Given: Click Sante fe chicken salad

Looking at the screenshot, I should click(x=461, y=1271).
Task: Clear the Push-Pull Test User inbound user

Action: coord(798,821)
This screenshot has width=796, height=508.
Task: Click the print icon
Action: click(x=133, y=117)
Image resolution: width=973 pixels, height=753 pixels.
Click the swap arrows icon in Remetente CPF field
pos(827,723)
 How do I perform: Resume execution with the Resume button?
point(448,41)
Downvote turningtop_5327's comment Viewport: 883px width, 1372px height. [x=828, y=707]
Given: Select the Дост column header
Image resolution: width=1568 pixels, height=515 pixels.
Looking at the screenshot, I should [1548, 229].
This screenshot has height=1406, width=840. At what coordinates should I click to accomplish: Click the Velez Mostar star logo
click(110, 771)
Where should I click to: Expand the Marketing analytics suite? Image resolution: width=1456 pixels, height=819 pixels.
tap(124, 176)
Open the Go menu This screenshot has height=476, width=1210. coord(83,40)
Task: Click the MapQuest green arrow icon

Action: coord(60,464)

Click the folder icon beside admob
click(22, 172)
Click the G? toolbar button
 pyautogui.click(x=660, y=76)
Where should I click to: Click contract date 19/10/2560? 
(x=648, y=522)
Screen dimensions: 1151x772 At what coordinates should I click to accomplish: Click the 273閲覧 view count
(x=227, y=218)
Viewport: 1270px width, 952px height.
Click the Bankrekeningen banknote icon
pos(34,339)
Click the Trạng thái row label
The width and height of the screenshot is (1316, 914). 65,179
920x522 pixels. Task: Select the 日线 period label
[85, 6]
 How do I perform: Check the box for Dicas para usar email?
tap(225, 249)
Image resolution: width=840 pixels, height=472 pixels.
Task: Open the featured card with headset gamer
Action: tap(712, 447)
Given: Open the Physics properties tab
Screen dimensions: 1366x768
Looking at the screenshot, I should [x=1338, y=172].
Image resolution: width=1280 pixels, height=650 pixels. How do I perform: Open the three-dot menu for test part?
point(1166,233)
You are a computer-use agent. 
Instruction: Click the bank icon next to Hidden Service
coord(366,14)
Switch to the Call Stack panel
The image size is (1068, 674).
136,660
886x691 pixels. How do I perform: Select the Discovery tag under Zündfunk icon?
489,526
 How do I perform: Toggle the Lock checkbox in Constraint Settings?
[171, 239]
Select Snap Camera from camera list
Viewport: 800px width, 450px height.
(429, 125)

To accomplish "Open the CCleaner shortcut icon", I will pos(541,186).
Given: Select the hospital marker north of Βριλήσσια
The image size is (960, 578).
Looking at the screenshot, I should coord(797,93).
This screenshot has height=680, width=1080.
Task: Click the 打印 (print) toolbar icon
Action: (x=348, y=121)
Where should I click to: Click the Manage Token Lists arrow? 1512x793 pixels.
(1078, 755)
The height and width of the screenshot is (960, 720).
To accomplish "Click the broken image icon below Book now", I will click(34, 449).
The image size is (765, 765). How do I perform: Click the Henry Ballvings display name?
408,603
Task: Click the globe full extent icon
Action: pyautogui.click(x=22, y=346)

## EXERCISE BRIEF
Nothing but a number, please: how many lines of the listing hold the word "will"?

## SOLUTION FOR THIS TASK
2